→ Request: Could you copy every one of the items below word for word?

→ Data supplied:
* Begin *

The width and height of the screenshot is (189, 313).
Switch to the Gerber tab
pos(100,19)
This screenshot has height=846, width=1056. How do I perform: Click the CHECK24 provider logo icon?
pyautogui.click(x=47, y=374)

* End *

→ Solution for this problem:
The width and height of the screenshot is (189, 313).
Switch to the Gerber tab
pos(100,19)
This screenshot has height=846, width=1056. How do I perform: Click the CHECK24 provider logo icon?
pyautogui.click(x=47, y=374)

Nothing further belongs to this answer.